Before 1 September 2022, MediShield Life paid up to $3,000/month for all cancer drugs and Integrated Shield Plans (IPs) often covered costs above that on an as-charged basis (i.e., no claim limit), with a small co-payment. 

Such a design meant that drug companies had no incentive to charge lower prices for drug treatments that cost less. As a result, we ended up paying higher prices for many cancer drugs compared to other countries such as Australia, South Korea and United Kingdom. 

The changes to cancer treatment financing allow us to negotiate lower prices for cancer drugs, and ensure that cancer treatment costs and insurance premiums remain affordable for Singaporeans in the long term. 

How will the new Cancer Drug Treatment benefit impact my claims from 1 September 2022?

MediShield Life and MediSave will only cover treatments on the Cancer Drug List (CDL) from 1 September 2022. Each cancer drug treatment on the CDL will have its own MediShield Life claim limits and MediSave withdrawal limits. 

You may refer to the Cancer Drug List for the list of cancer drug treatments that are claimable under MediShield Life and MediSave, and their respective claim and withdrawal limits. Please consult your doctor if you wish to find out whether the treatment that you are undergoing is on the CDL. 

The CDL will only come into effect for Integrated Shield Plans (IPs) on 1 Apr 2023, upon renewal or application. If you have an IP, you will continue to be covered under your current policy terms until it is renewed on or after 1 Apr 2023. 

Does the Cancer Drug List also apply to inpatient cancer drug treatments?

Currently, the Cancer Drug List does not apply to inpatient cancer drug treatments as these are covered separately under the inpatient claim limits for MediShield Life and MediSave, together with other costs incurred during the inpatient stay. 

Is there support for patients already undergoing cancer drug treatment that is not on the Cancer Drug List when the changes kicked in?

We encourage you to discuss with your doctor if there are suitable alternatives on the Cancer Drug List (CDL) that are subsidised and covered by insurance.
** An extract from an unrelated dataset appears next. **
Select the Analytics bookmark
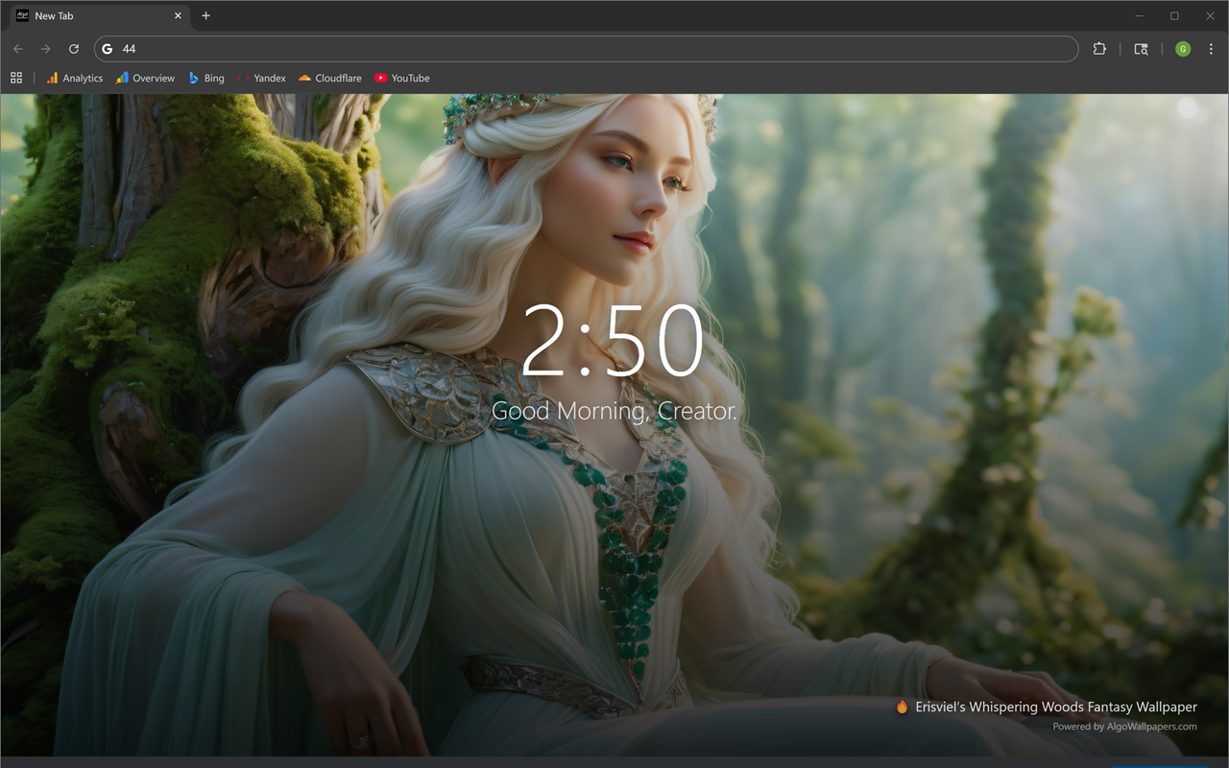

However, if switching treatments is not feasible, there is support to help existing patients see through their current course of treatment:

• MOH will provide additional financial support for all Public Healthcare Institution (PHI) patients without an Integrated Shield Plan (IP), and who had started treatments that are unsubsidised or not on the CDL before 1 Sep 2022. If you are a subsidised patient and still face difficulties affording your bills, you can approach a Medical Social Worker (MSW) in your PHI for financial assistance such as MediFund.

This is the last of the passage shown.